Właśnie na ten fakt warto zwrócić uwagę. Pomimo znacznego spadku wartości EUR/USD, złoto pnie się w górę. Oznacza to, iż wzrost ceny złota nie jest napędzany przez konieczność dostosowania cen metalu do spadku wartości USD. Należy przypomnieć, że jednoczesne wzrosty złota i spadek USD cechowały rynki przez większość obecnego długoterminowego trendu wzrostowego metalu.
Fakt, iż ceny złota w mniejszym stopniu potrzebują wsparcia słabego dolara, potwierdza apetyty inwestorów. W systemie jest mnóstwo wolnych środków, których pozyskanie jest tanie i trzeba je gdzieś lokować.
Jednakże stwierdzenie, że dopóki koszt pieniądza będzie niski, dopóty światowe rynki pozostaną wzrostowe jest ryzykowne.

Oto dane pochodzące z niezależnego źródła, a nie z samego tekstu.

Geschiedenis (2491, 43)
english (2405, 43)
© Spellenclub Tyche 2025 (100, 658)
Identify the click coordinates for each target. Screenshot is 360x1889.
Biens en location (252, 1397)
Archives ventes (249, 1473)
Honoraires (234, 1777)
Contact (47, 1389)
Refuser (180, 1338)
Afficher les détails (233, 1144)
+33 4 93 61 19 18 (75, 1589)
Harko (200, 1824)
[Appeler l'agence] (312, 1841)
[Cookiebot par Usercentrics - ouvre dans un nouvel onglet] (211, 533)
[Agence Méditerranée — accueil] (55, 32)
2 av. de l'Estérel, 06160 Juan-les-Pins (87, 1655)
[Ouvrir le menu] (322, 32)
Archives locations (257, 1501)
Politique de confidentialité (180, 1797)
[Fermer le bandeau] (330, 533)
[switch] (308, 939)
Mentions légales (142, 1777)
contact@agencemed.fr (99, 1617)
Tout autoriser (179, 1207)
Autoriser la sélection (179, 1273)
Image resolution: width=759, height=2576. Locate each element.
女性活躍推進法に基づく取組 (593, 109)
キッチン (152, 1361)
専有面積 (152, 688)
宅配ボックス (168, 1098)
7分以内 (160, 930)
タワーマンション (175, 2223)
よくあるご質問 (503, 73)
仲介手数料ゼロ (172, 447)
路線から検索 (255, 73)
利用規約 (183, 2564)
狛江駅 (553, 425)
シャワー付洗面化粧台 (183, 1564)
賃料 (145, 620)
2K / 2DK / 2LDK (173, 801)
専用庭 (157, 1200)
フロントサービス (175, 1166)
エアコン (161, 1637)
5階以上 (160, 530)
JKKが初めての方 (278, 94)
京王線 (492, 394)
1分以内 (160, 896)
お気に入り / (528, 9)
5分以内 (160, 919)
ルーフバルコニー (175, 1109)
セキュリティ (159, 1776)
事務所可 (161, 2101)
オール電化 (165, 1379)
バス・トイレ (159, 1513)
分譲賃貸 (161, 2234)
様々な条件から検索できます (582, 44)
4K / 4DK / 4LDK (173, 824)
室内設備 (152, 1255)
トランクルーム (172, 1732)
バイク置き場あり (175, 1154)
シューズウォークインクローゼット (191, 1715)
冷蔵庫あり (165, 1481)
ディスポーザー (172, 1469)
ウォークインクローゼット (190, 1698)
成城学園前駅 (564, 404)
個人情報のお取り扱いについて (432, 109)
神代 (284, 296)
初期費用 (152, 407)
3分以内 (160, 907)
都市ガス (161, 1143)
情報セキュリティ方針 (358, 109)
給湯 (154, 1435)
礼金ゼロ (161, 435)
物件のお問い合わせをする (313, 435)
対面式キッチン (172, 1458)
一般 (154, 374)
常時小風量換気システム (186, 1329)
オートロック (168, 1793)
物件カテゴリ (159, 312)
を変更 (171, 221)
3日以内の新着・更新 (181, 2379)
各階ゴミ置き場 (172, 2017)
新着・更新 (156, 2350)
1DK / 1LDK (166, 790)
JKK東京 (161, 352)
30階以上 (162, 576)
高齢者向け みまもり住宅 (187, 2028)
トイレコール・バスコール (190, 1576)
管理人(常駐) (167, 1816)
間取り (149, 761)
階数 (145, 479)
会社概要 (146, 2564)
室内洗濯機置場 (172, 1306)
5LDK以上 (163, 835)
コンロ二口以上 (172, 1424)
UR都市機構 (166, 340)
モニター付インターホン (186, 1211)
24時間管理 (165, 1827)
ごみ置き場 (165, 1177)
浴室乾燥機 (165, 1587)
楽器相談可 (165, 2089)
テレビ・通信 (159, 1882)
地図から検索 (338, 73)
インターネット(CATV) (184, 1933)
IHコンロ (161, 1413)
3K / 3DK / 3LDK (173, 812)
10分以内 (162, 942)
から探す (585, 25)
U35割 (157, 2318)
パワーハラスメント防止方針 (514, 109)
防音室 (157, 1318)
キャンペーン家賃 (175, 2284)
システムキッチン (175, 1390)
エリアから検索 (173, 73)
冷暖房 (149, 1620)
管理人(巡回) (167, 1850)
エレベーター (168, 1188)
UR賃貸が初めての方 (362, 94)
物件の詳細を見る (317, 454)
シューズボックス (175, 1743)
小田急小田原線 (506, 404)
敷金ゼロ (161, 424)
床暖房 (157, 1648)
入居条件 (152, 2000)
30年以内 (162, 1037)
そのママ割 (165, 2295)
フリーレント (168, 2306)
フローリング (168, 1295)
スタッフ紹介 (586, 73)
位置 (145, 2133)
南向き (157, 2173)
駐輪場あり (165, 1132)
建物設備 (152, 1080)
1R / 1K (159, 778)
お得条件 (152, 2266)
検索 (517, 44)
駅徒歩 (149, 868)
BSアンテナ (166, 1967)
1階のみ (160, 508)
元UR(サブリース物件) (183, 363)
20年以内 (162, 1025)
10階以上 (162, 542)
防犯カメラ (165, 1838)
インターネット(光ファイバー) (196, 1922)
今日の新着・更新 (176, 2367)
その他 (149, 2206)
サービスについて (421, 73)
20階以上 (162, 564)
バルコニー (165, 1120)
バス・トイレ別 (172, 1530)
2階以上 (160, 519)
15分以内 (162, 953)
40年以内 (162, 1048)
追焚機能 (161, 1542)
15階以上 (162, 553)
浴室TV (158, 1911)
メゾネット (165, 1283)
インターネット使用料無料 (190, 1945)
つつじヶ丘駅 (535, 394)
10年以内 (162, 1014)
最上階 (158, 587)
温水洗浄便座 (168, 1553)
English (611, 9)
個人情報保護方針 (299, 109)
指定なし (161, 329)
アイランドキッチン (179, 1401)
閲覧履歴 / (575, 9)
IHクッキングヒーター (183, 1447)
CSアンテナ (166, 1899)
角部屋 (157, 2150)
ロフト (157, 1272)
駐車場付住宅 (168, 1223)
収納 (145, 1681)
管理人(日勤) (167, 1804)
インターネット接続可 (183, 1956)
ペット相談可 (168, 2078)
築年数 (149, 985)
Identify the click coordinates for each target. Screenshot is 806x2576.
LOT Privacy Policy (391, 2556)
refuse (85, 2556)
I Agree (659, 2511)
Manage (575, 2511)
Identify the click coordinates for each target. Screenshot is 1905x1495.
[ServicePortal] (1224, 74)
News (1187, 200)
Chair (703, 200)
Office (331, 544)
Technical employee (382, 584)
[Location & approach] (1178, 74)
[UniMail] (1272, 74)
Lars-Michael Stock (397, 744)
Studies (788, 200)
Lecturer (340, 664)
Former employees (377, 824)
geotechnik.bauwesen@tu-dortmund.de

Zmiany na rynku można oczekiwać w sytuacji, gdy większość inwestorów zacznie oczekiwać innego tonu komunikatów Fedu. Na razie "przedłużony okres" utrzymywania luźnej polityki monetarnej trwa. Pojawiają się pierwsze sygnały, że wspomniana fraza może zniknąć z wypowiedzi Fedu za 2-3 miesiące. Im więcej departamentów analiz będzie śmielej myślało w taki sposób, tym szybciej na rynki może trafić większa podaż aktywów. Na razie jednak inflacja jest pod kontrolą, więc brak jest argumentów dla Fedu.
Ceny złota są pod wpływem wielomiesięcznej konsolidacji zakończonej w ubiegłym roku. Jej zasięg - według kanonów analizy technicznej - powinien w końcu wynieść ceny złota do przynajmniej 1300 USD. Na razie jednak ceny wspinają się na kolejne poziomy relatywnie mozolnie. Część kupujących metal uważa, iż złoto jest najkorzystniejszym schronieniem, ponieważ nawet w przypadku wzrostu inflacji i stóp procentowych, po stronie kupna będą stali zainteresowani złotem jako polisą antyinflacyjną. Sugeruję jednak z dystansem przyglądać się tego typu argumentacji. Historyczne analizy efektywności złota jako chroniącego przed inflacją nie wskazują jednoznacznie, iż kupując złoto będziemy przed nią zabezpieczeni."